Yeah it’s not reasonable right now because Python has the best ecosystem. But that will not always be the case!
I can’t exactly tell what you mean but I think you’re confusing two levels of abstraction here. C++ (or rust) and python already work in harmony to make training efficient.
1. In tensorflow and similar frameworks the Python runtime is used to compose highly optimized operations to create a trainable graph.
2. C++ is used to implement those highly optimized ops. If you have some novel feature engineering and you need better throughput performance than a pure python op can give you, you’d implement the most general viable c++ (or rust) op and then use that wrapped op in python.
This is how large companies scale machine learning in general, though this applies to all ops not just feature engineering specific ones.
There is no way that Instagram is using a pure python image processing lib to prep images for their porn detection models.

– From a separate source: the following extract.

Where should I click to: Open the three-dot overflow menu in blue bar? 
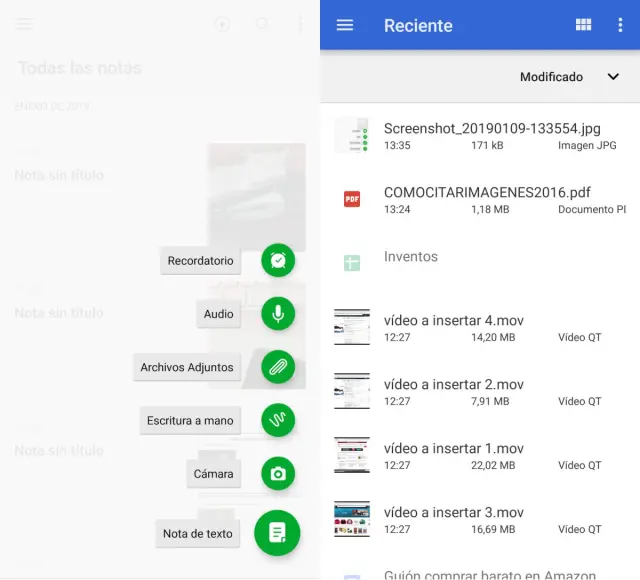pos(620,25)
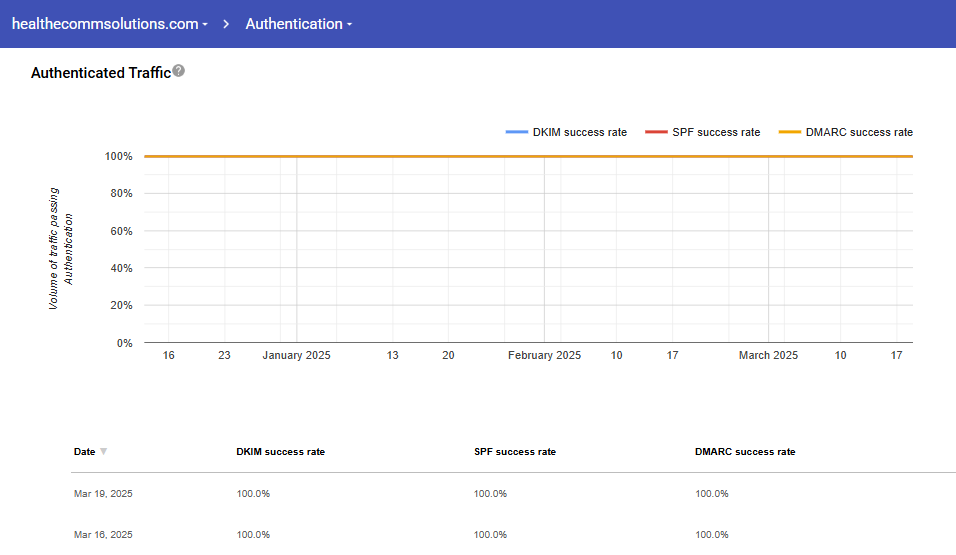Viewport: 956px width, 555px height.
Task: Select the SPF success rate table column header
Action: [x=514, y=452]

That would cost too much money and take way too much time. Instead they almost certainly wrap some c++ in some python and move on to more important things.
I know. That’s how we do it too. You don’t see any benefits in instead of Python wrappers + C++ just do Rust? Especially in handling large data like voice iff there was a good ecosystem and toolbox in place?
Maybe but then we’re no longer making an argument about performance, which is what I was responding to in your initial claim about “everything counts” and numpy shuffle being slow. That’s a straw man argument that has zero bearing on actual engineering decisions.
Yeah it’s not reasonable right now because Python has the best ecosystem. But that will not always be the case!